— Start Document excerpt —

Why my code for checking if a number is a palindrom won't work?

问题

My Java code is here:

import java.util.Scanner;
public class task2 {
    public static void main(String args[])  {
        System.out.print("Input a 3 digit int");

        Scanner scan = new Scanner(System.in);
        int x = scan.nextInt();

        int isPalindrome = 0; 

        while (x != 0)
        {
            isPalindrome = isPalindrome*10 + x % 10;
            x /= 10;
        }

        {
            if (x == isPalindrome){
                System.out.print ("Yes, this is a palindrome!");
            }
            else {
                System.out.print("No, try again");
            }
        }
    }
}

The code will only recognize a palindrome if the numbers entered are zeroes. I'm having trouble understanding why.

回答1:

This is because the value of x is getting changed finally.Which is not the original number at the end of the program. SO take another variable just below x like: int y = x; And at the end while using "if" condition use this value of y for comparison rather than using x. It will run perfectly.

int x = scan.nextInt();

int y=x;

if (y == isPalindrome) Add new variable like this.

回答2:

The problem with you solution is that you modify x in the while loop. Your final check of (x == isPalindrome) will always fail because you will only reach that statement when x is equal to zero.

You need to save the original x value in another variable and use that to check against isPalindrome.

回答3:

The problem is that in the course of processing the value of x is being changed from what was originally input - it always ends up as 0.

— End Document excerpt —

§ **Problems to work on**
• 1. Reproduce everything in the Java palindrome thread from "This is because" down to "equal to zero.".
• 2. Condense the paragraph of the Java palindrome thread that begins "The problem with you solution is that" into a single sentence that keeps its main facts.

— Start Data excerpt —

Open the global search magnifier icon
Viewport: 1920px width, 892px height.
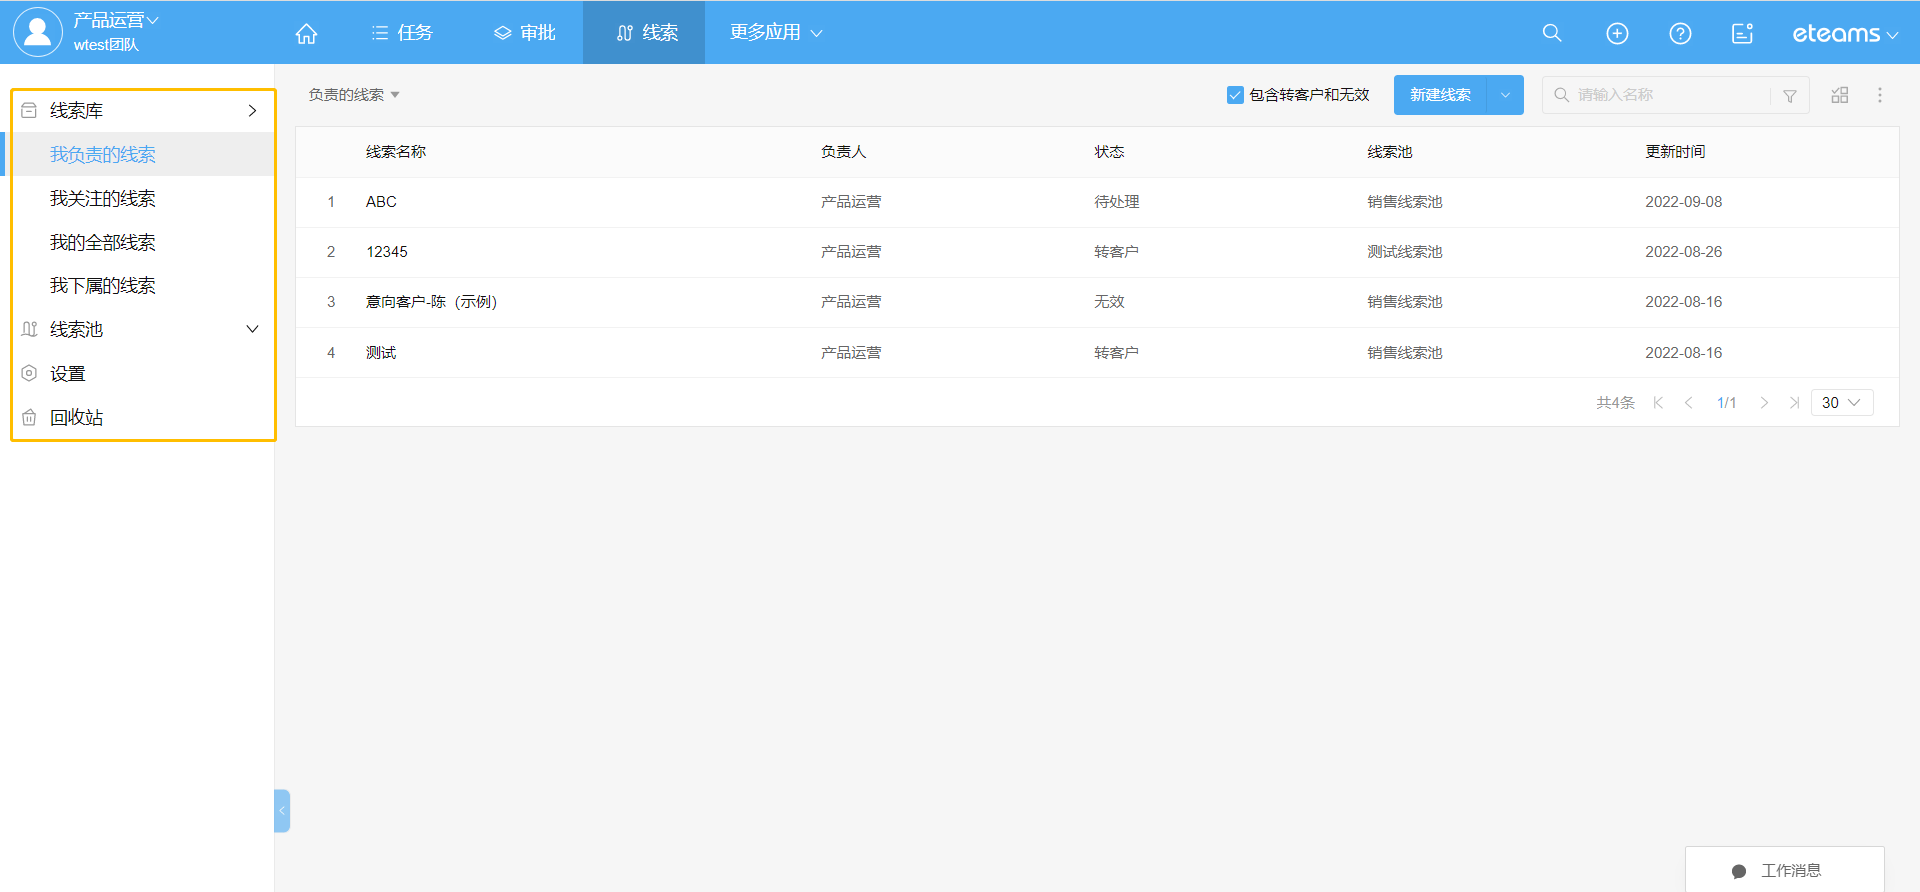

— End Data excerpt —

§ **Solution list**
• 1.
This is because the value of x is getting changed finally.Which is not the original number at the end of the program. SO take another variable just below x like: int y = x; And at the end while using "if" condition use this value of y for comparison rather than using x. It will run perfectly.

int x = scan.nextInt();

int y=x;

if (y == isPalindrome) Add new variable like this.

回答2:

The problem with you solution is that you modify x in the while loop. Your final check of (x == isPalindrome) will always fail because you will only reach that statement when x is equal to zero.

• 2. Because x is modified in the while loop, the final check (x == isPalindrome) always fails, since that statement is reached only once x equals zero.